Figure 2.

Reconstitution capacity and quiescence are impaired in Fbxw7-deficient HSCs. (A) Competitive repopulation analysis. (Left) Recipient Ly5.1 mice (n = 6) were transplanted with 1500 Fbxw7-deficient or control LSK cells together with 4 × 10⁵ Ly5.1 × Ly5.2 competitor BM MNCs. Donor-derived chimerism of peripheral white blood cells was analyzed monthly after transplantation. (Right) Recipient Ly5.1 mice (n = 10) were transplanted with 4 × 10⁵ BM MNCs from Mx-1-Cre(+);Fbxw7^fl/− mice before pIpC treatment or with controls together with the same number of Ly5.1 × Ly5.2 competitor BM MNCs. pIpC treatment of recipient mice was performed 2 mo after transplantation. Donor-derived chimerism of peripheral white blood cells was then analyzed monthly after pIpC treatment. Results are shown as means ± SD. (B) Cell cycle status of LSK CD34⁻ cells of Fbxw7-deficient or control mice. BrdU was administered for 3 d to mark cells that entered S phase, and 7-amino-actinomycin D (7-AAD) was administered to detect DNA content.
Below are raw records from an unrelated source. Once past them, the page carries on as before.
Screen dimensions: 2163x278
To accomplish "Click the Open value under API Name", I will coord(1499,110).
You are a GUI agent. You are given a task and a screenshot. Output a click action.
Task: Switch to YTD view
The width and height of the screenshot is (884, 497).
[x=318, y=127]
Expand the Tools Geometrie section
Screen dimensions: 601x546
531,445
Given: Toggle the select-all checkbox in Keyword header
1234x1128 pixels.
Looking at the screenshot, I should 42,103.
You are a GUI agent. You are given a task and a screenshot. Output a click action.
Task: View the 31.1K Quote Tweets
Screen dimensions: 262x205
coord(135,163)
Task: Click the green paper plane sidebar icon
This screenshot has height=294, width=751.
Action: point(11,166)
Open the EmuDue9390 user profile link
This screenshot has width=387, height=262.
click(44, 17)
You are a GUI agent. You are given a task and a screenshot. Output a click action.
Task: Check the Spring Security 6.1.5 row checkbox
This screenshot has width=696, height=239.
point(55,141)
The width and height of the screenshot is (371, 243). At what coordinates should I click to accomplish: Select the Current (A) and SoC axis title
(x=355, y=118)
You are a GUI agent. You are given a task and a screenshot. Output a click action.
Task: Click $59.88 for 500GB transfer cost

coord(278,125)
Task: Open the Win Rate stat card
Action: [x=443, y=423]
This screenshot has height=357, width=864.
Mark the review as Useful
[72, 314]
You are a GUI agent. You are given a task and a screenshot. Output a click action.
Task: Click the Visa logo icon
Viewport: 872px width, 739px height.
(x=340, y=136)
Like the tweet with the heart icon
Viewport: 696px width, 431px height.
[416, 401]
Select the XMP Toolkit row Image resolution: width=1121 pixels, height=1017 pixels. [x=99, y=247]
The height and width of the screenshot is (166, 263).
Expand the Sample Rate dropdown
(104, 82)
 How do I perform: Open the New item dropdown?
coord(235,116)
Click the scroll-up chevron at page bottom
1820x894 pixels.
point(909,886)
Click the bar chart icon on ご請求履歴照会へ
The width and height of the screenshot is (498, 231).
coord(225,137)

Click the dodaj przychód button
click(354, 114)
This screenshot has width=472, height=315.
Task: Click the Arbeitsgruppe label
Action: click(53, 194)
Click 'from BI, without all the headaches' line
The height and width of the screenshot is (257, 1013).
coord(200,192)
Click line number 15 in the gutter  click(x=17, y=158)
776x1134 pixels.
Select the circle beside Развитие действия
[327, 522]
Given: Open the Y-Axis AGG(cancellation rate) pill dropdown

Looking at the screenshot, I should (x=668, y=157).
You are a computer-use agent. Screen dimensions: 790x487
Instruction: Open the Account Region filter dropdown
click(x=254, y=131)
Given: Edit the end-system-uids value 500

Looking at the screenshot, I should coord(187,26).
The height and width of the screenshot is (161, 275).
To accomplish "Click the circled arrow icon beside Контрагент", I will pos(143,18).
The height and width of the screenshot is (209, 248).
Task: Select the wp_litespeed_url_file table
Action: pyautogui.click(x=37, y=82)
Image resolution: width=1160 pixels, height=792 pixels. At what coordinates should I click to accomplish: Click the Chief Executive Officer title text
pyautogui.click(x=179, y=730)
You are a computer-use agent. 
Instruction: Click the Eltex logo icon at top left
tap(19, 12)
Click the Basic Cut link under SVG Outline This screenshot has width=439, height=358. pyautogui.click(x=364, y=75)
Data shown are representative FACS patterns derived from three independent experiments (left) and graphs showing the mean percentage of cells in G₀ (right). (C) LSK cells isolated from Fbxw7-deficient or control mice were stained with DAPI (blue) and anti-c-Myc antibody or anti-Notch1 antibody (green).